The Administrative Agent or any Lender may, from time to time, at its sole discretion and without notice to the Guarantor, take any or all of the following actions without affecting the liability of the Guarantor hereunder (a) retain or obtain a security interest in any property to secure any of the Liabilities or any obligation hereunder, (b) retain or obtain the primary or secondary obligation of any obligor or obligors, in addition to the Guarantor, with respect to any of the Liabilities, (c) extend or renew any of the Liabilities for one or more periods (whether or not longer than the original period), alter or exchange any of the Liabilities, or release or compromise any obligation of any nature of any other obligor with respect to any of the Liabilities, (d) release any security interest in, or surrender, release or permit any substitution or exchange for, all or any part of any property securing any of the Liabilities or any obligation hereunder, or extend or renew for one or more periods (whether or not longer than the original period) or release, compromise, alter or exchange any obligations of any nature of any obligor
with respect to any such property and (e) resort to the Guarantor for payment of any of the Liabilities when due, whether or not the Administrative Agent or such Lender shall have resorted to any property securing any of the Liabilities or any obligation hereunder or shall have proceeded against any other obligor primarily or secondarily obligated with respect to any of the Liabilities.
Any amounts received by the Administrative Agent or any Lender from whatever source on account of the Liabilities may be applied by it toward the payment of the Liabilities; and, notwithstanding any payment made by or for the account of the Guarantor pursuant to this Guaranty, the Guarantor shall not be subrogated to any rights of the Administrative Agent or any Lender until such time as this Guaranty shall have been discontinued and the Administrative Agent and the Lenders shall have received payment of the full amount of all Liabilities.
The Guarantor hereby expressly waives (a) notice of the acceptance by the Administrative Agent or any Lender of this Guaranty, (b) notice of the existence or creation or non-payment of all or any of the Liabilities, (c) presentment, demand, notice of dishonor, protest, and all other notices whatsoever and (d) all diligence in collection or protection of or realization upon any Liabilities or any security for or guaranty of any Liabilities.
The creation or existence from time to time of additional Liabilities to the Administrative Agent or any Lender or any of them is hereby authorized, without notice to the Guarantor, and shall in no way affect or impair the rights of the Administrative Agent or any Lender or the obligations of the Guarantor under this Guaranty.

### DIRECTIVE
Rewrite the guaranty passage from "Any amounts received" through "of all Liabilities.", putting "substituted" wherever "subrogated" appears.

### MATERIAL
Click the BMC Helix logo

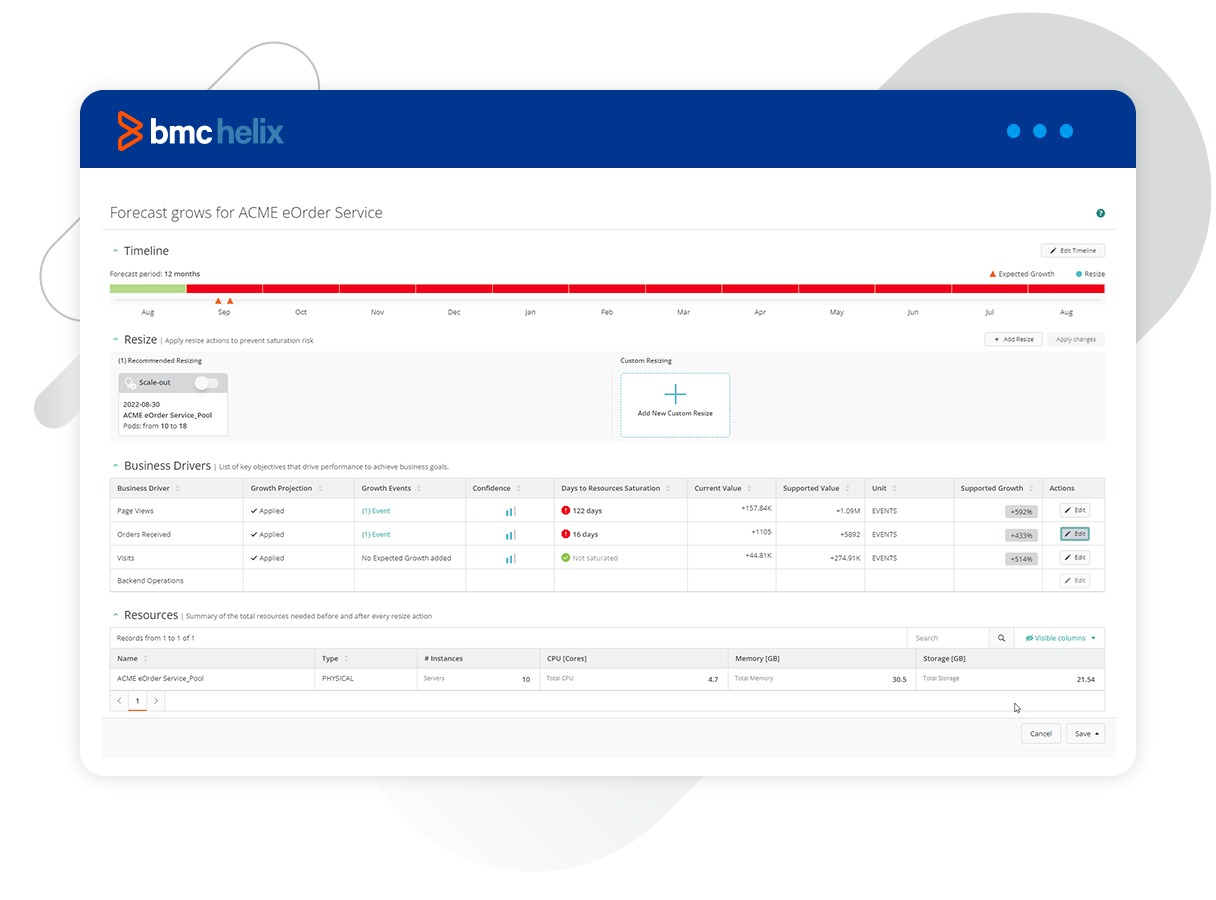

### REPLY TO THE EXERCISE
Any amounts received by the Administrative Agent or any Lender from whatever source on account of the Liabilities may be applied by it toward the payment of the Liabilities; and, notwithstanding any payment made by or for the account of the Guarantor pursuant to this Guaranty, the Guarantor shall not be substituted to any rights of the Administrative Agent or any Lender until such time as this Guaranty shall have been discontinued and the Administrative Agent and the Lenders shall have received payment of the full amount of all Liabilities.